What you need to do
Reproduce the listing below with each occurrence of "Futuristic" replaced by "Retro" and everything else left unchanged. Omit the pictures from your answer.

Listing

^^^^

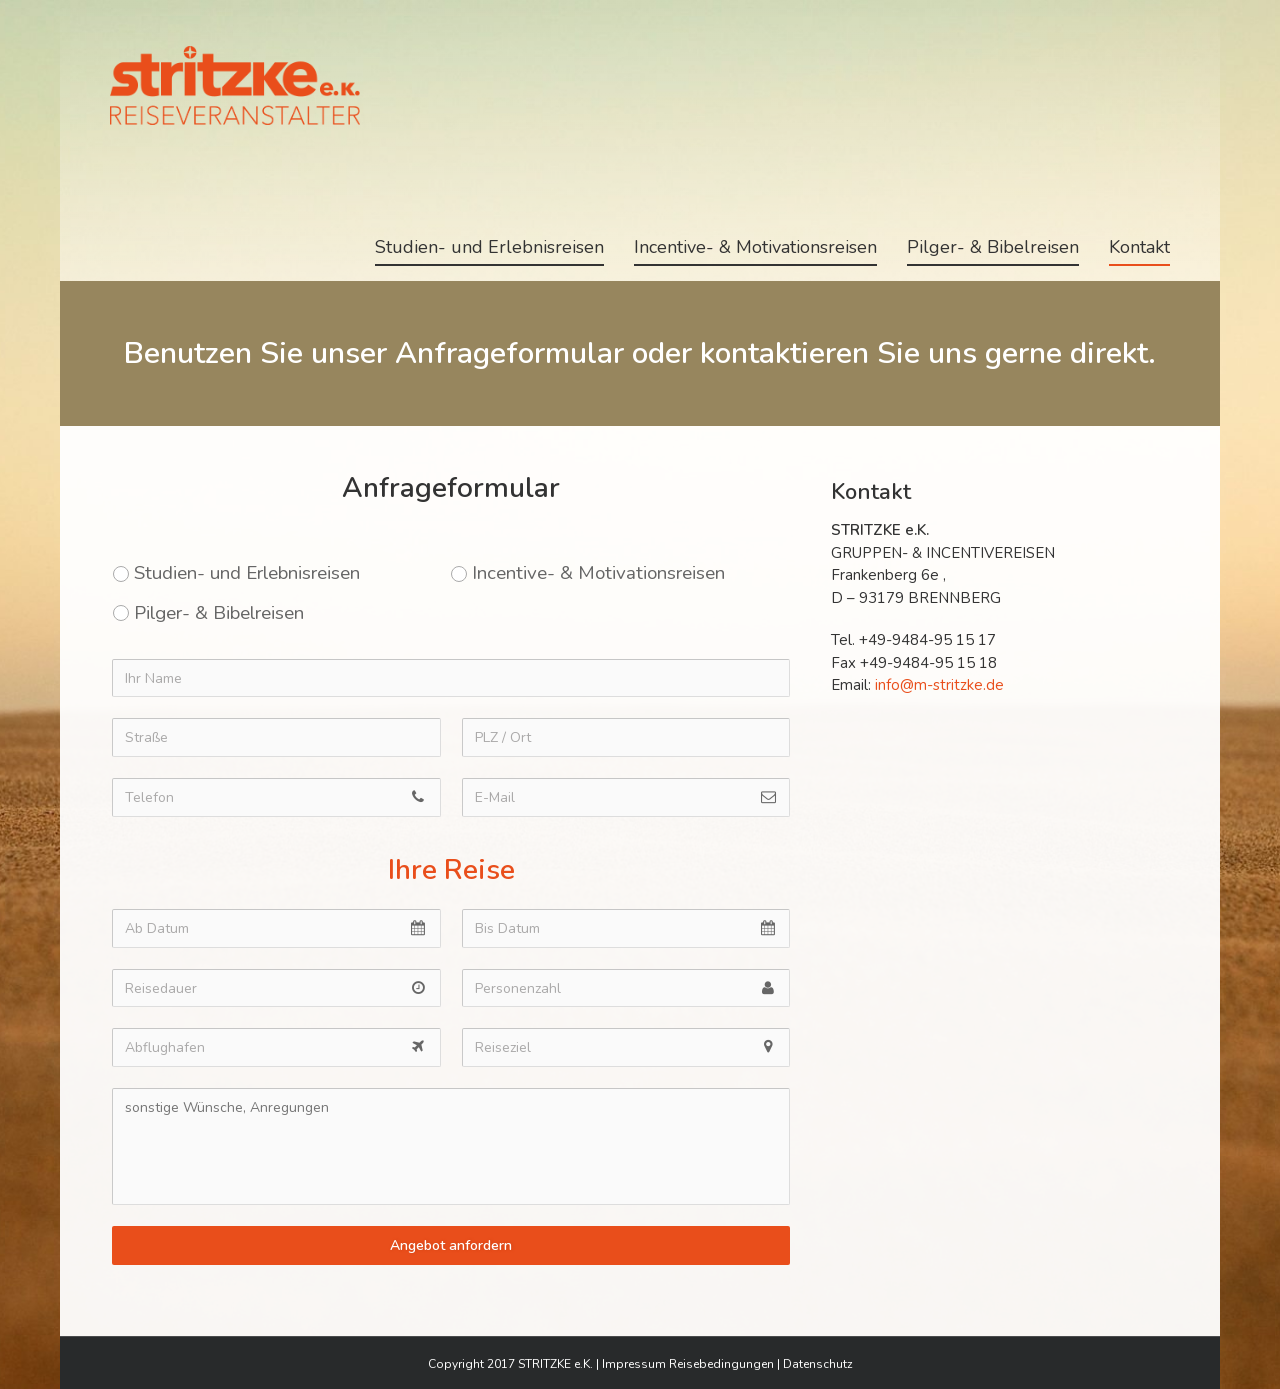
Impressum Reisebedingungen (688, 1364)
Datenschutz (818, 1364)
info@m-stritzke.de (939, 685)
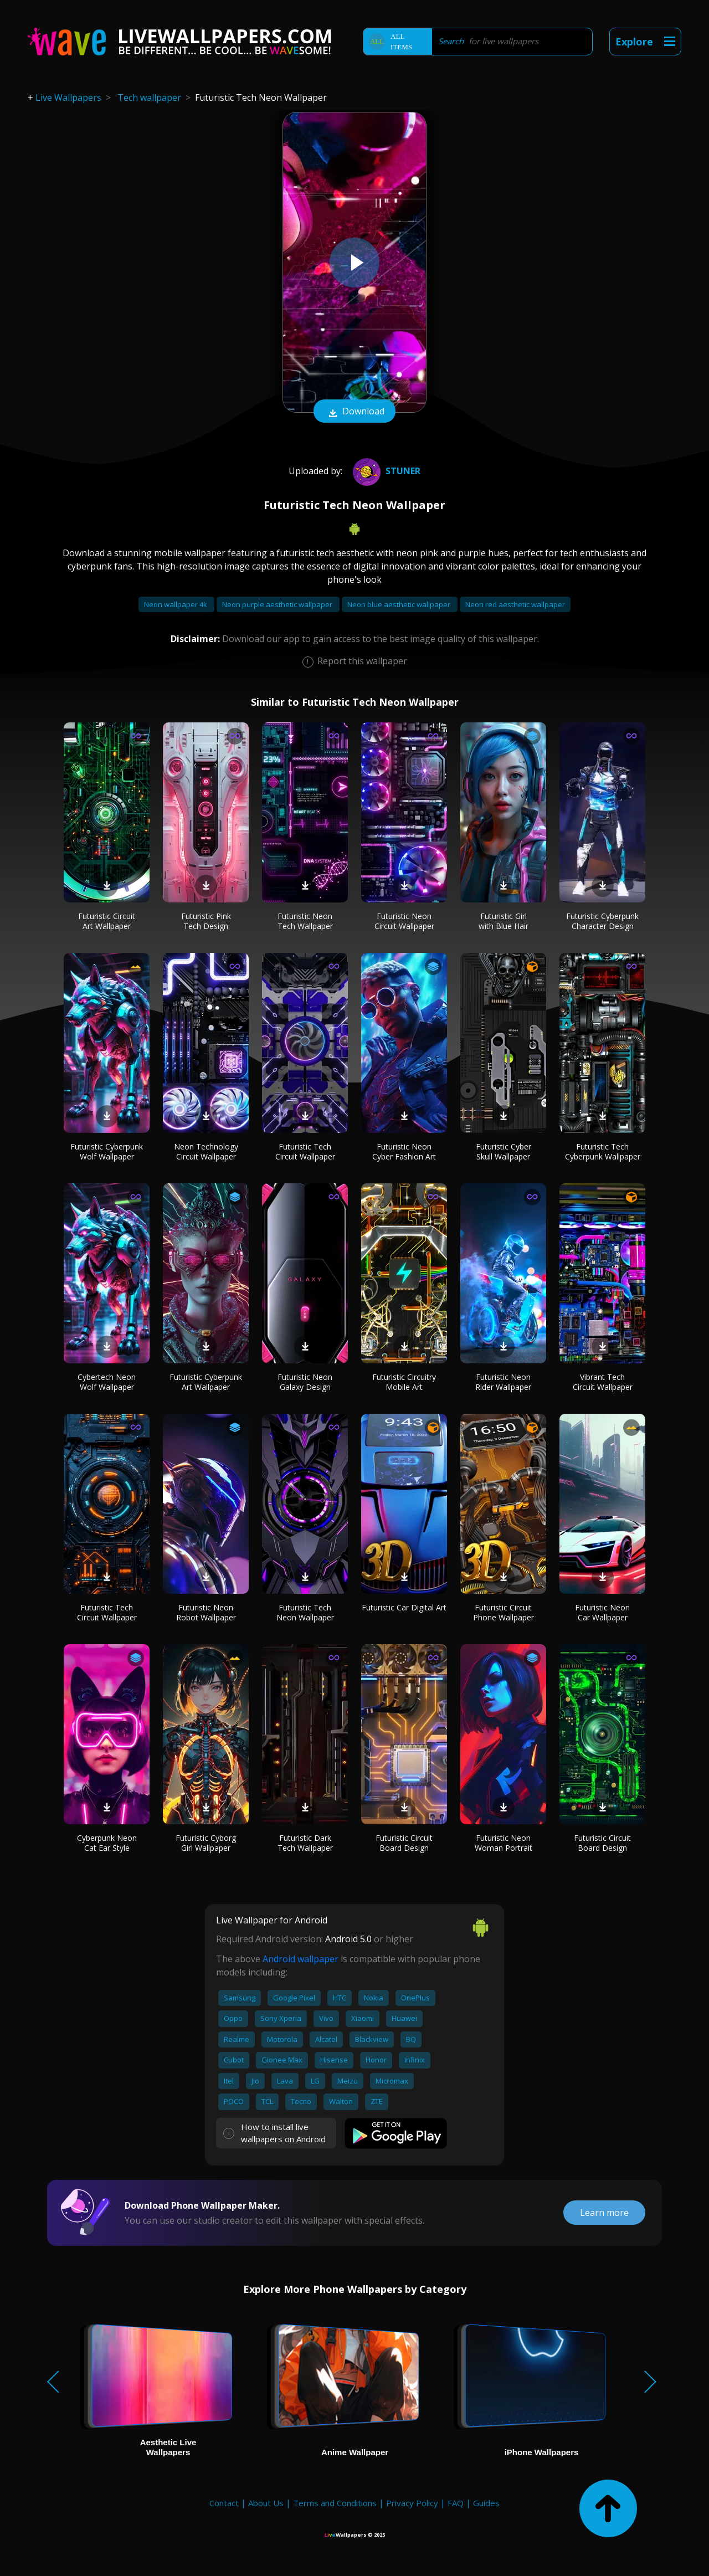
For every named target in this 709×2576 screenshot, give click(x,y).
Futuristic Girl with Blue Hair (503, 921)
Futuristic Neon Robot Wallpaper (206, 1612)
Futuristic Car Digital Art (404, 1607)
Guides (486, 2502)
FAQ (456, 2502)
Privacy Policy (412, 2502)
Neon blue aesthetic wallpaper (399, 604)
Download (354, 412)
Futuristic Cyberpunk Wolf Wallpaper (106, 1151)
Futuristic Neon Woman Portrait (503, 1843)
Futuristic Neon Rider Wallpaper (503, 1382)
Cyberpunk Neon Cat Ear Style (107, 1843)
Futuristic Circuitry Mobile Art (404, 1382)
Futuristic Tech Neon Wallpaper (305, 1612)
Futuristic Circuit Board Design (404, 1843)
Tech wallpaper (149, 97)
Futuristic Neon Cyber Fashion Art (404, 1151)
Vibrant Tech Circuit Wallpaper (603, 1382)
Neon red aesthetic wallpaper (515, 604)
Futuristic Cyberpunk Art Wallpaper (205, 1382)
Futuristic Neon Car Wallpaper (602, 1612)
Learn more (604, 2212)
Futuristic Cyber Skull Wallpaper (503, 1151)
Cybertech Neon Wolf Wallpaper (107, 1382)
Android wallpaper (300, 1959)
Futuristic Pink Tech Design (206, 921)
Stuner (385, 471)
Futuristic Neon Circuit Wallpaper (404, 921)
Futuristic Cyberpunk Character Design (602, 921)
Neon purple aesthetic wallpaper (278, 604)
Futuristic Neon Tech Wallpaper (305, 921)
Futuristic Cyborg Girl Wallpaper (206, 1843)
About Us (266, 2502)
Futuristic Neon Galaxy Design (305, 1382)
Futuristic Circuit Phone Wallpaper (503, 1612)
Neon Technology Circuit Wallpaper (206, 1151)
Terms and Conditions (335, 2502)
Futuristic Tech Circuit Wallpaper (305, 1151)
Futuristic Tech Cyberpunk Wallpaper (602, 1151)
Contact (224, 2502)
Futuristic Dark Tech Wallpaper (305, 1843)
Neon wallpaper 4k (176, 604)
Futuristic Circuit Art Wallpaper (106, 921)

^^^^

Output of the exercise
Impressum Reisebedingungen (688, 1364)
Datenschutz (818, 1364)
info@m-stritzke.de (939, 685)
For every named target in this 709×2576 screenshot, give click(x,y).
Retro Girl with Blue Hair (503, 921)
Retro Neon Robot Wallpaper (206, 1612)
Retro Car Digital Art (404, 1607)
Guides (486, 2502)
FAQ (456, 2502)
Privacy Policy (412, 2502)
Neon blue aesthetic wallpaper (399, 604)
Download (354, 412)
Retro Cyberpunk Wolf Wallpaper (106, 1151)
Retro Neon Woman Portrait (503, 1843)
Retro Neon Rider Wallpaper (503, 1382)
Cyberpunk Neon Cat Ear Style (107, 1843)
Retro Circuitry Mobile Art (404, 1382)
Retro Tech Neon Wallpaper (305, 1612)
Retro Circuit Board Design (404, 1843)
Tech wallpaper (149, 97)
Retro Neon Cyber Fashion Art (404, 1151)
Vibrant Tech Circuit Wallpaper (603, 1382)
Neon red aesthetic wallpaper (515, 604)
Retro Cyberpunk Art Wallpaper (205, 1382)
Retro Neon Car Wallpaper (602, 1612)
Learn more (604, 2212)
Retro Cyber Skull Wallpaper (503, 1151)
Cybertech Neon Wolf Wallpaper (107, 1382)
Android wallpaper (300, 1959)
Retro Pink Tech Design (206, 921)
Stuner (385, 471)
Retro Neon Circuit Wallpaper (404, 921)
Retro Cyberpunk Character Design (602, 921)
Neon purple aesthetic wallpaper (278, 604)
Retro Neon Tech Wallpaper (305, 921)
Retro Cyborg Girl Wallpaper (206, 1843)
About Us (266, 2502)
Retro Neon Galaxy Design (305, 1382)
Retro Circuit Phone Wallpaper (503, 1612)
Neon Technology Circuit Wallpaper (206, 1151)
Terms and Conditions (335, 2502)
Retro Tech Circuit Wallpaper (305, 1151)
Retro Tech Cyberpunk Wallpaper (602, 1151)
Contact (224, 2502)
Retro Dark Tech Wallpaper (305, 1843)
Neon wallpaper 4k (176, 604)
Retro Circuit Art Wallpaper (106, 921)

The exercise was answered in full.